Construction Safety Must Not Be A Game of Chance
07/23/2008
Guy Lawrence / ENR
If all the fatal accidents of the past two years on the Las Vegas Strip had happened in a single day, the clamor for reform would have prompted immediate reaction. But this was a stealth catastrophe, one or two fatalities at a time, and the response from all stakeholders, and the media, was woefully late. Las Vegas, by making deadly accidents routine, and New York City, by turning tower cranes into icons of trouble, now stand as the twin capitals of poor jobsite management and disregard for human life. You have to wonder what Americans think of our industry after those grim performances.
Granted, the gaming industry and apartment developers have not been the most safety-minded owners. There must be a system of checks and balances to make sure that along with project owners elsewhere, owners on The Strip are accountable for the consequences of their actions on projects.

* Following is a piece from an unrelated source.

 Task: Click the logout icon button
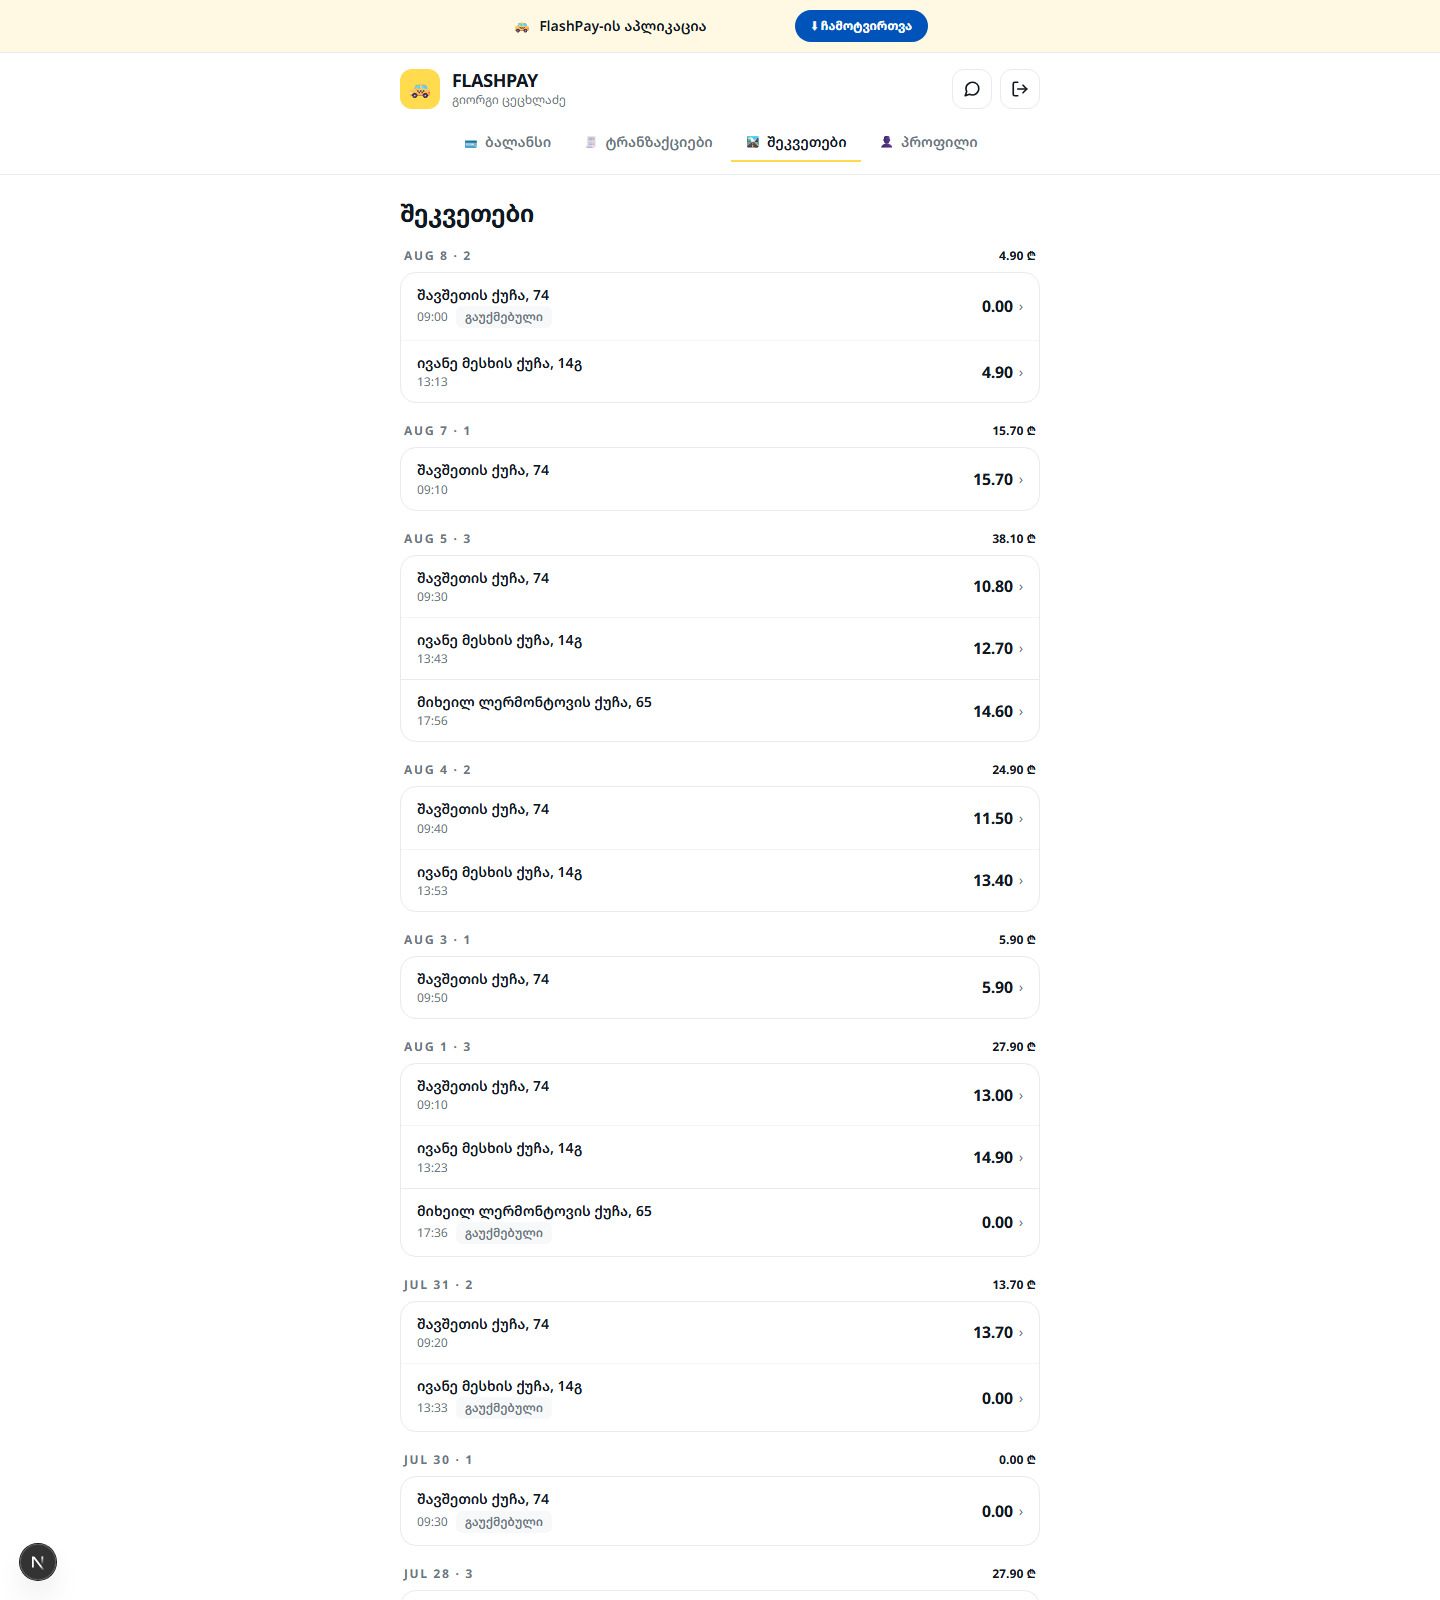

As soon as shifts on a project go back-to-back around the clock and workers are handĀed overĀtime as casually as a glass of water, a tipping point generally has passed in which safety is left more to chance than sound hazard management and training. It is worth noting that at the investor conferences for Perini Corp., analysts generally congratulated the company for its successful financial performance during the months in which lives were being sacrificed on the Las Vegas Strip. Perini is only one of the companies involved in the fatalities, but it is the biggest and most influential and should be performing at a higher level.
The problems in Las Vegas started with very ambitious schedules prepared by the owners and their construction managers, and workers were pushed like chips into the center of a game of chance in which resources were disproportionately spent on meeting those schedules and earning maximum fees. The thrilling scale-up in project size never was matched by a scale-up in safety effort, which only now is taking place. It’s too late to help the dead, but playing catch up can help the many thousands of workers still on the job.
Las Vegas is a special case because it is a one-industry town controlled by a handful of powerful companies. Those firms finally need to have some skin in safety performance.